Collected data entries:

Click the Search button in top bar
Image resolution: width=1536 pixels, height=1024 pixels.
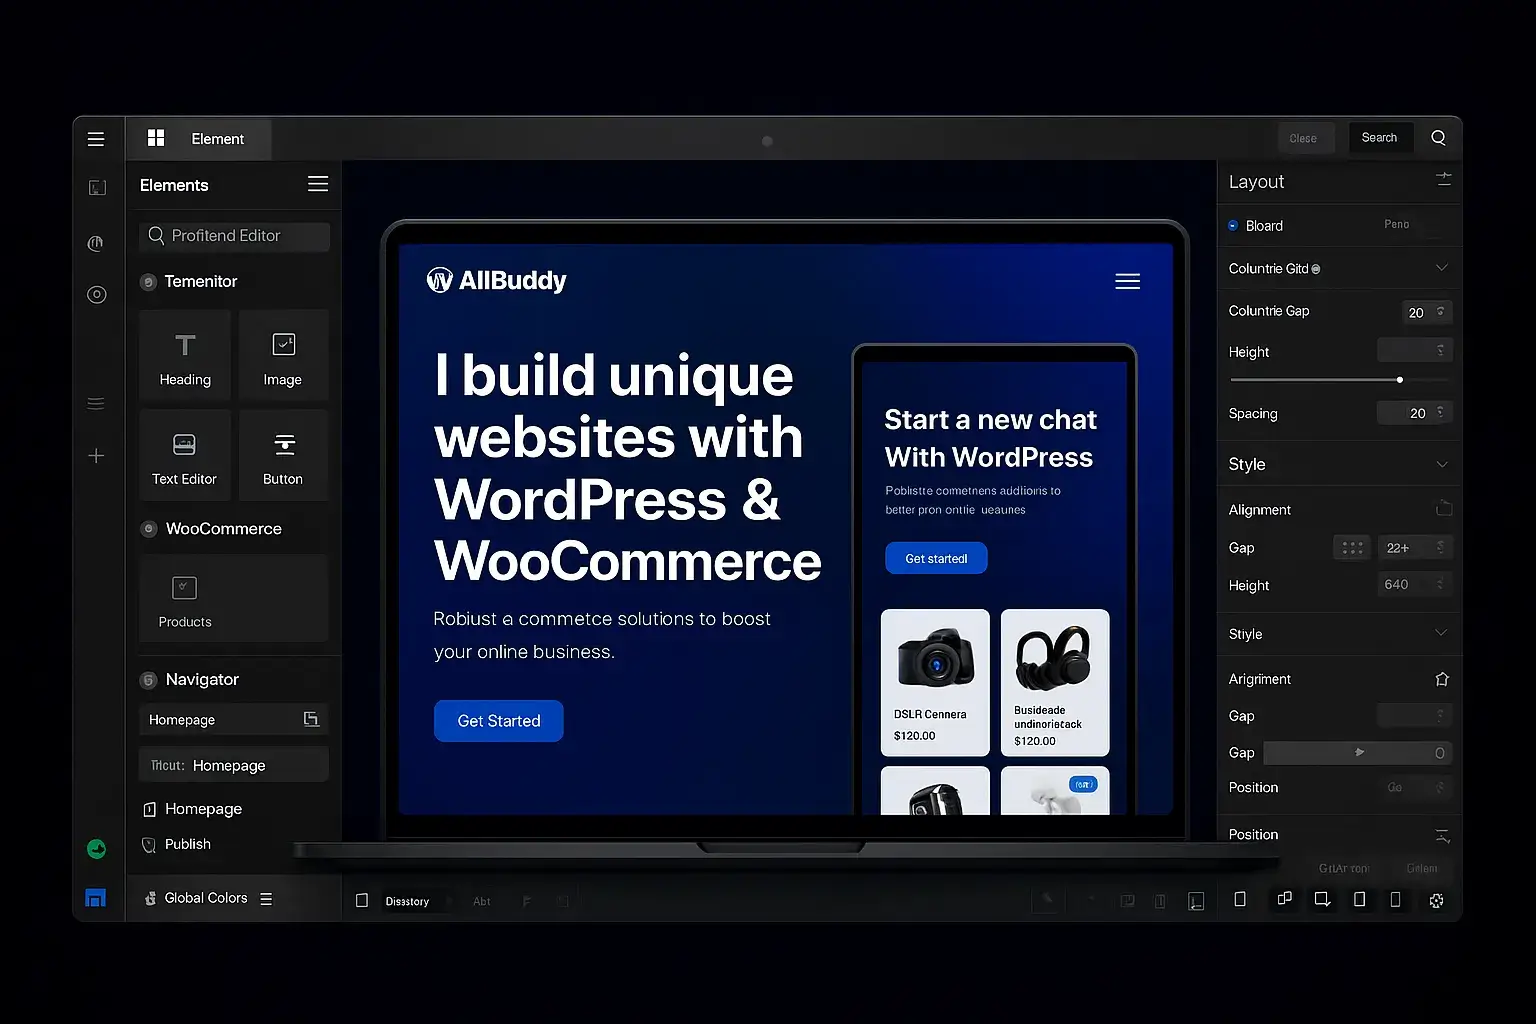point(1379,138)
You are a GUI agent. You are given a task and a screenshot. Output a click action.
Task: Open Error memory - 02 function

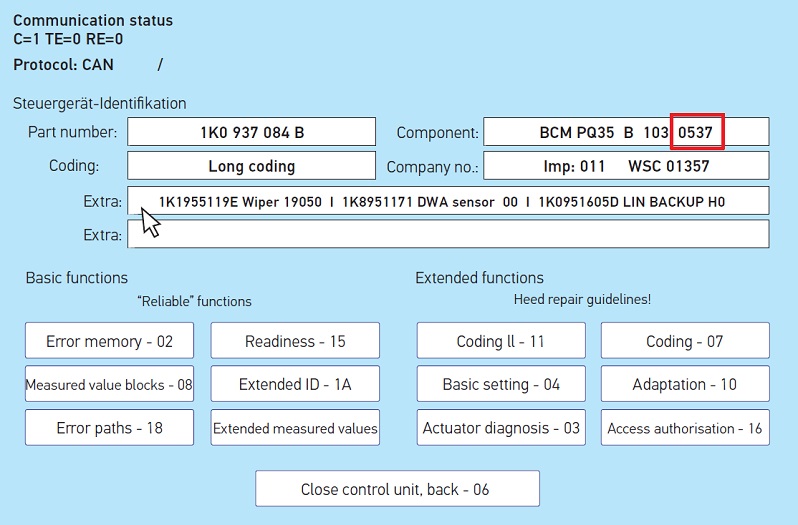tap(109, 341)
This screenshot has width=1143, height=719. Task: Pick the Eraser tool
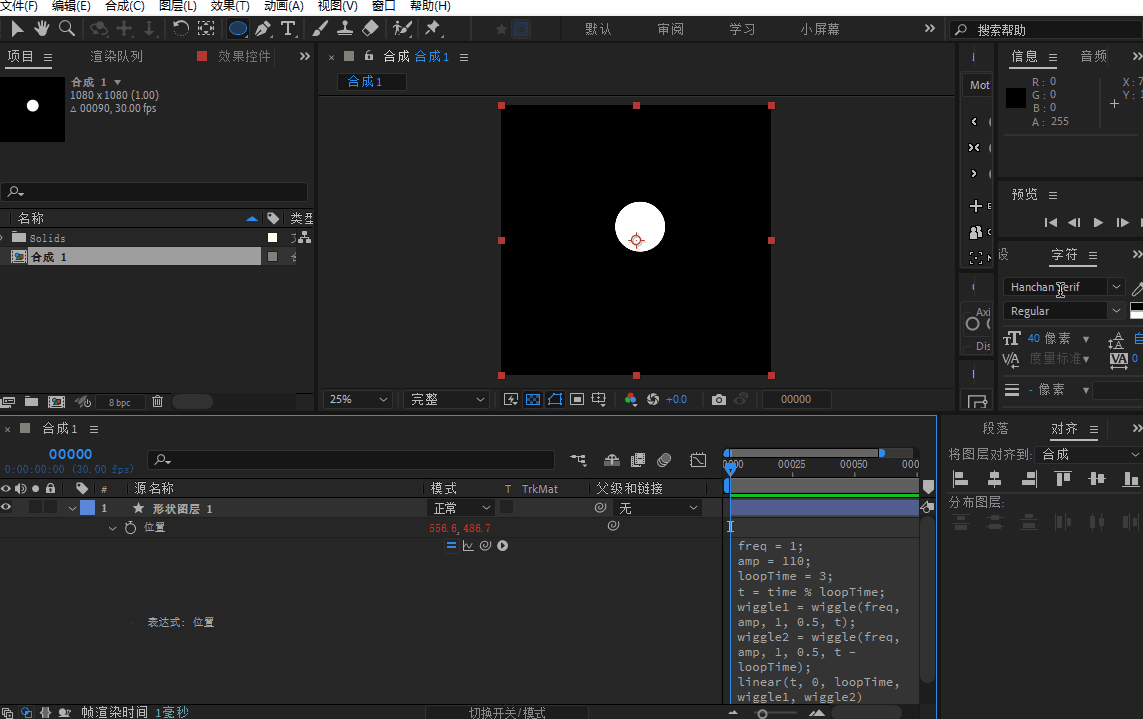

What you will do: If a line in the entries holds the string "screenshot", copy it.

Answer area:
You are a GUI agent. You are given a task and a screenshot. Output a click action.
This screenshot has width=1143, height=719. Task: Pick the Eraser tool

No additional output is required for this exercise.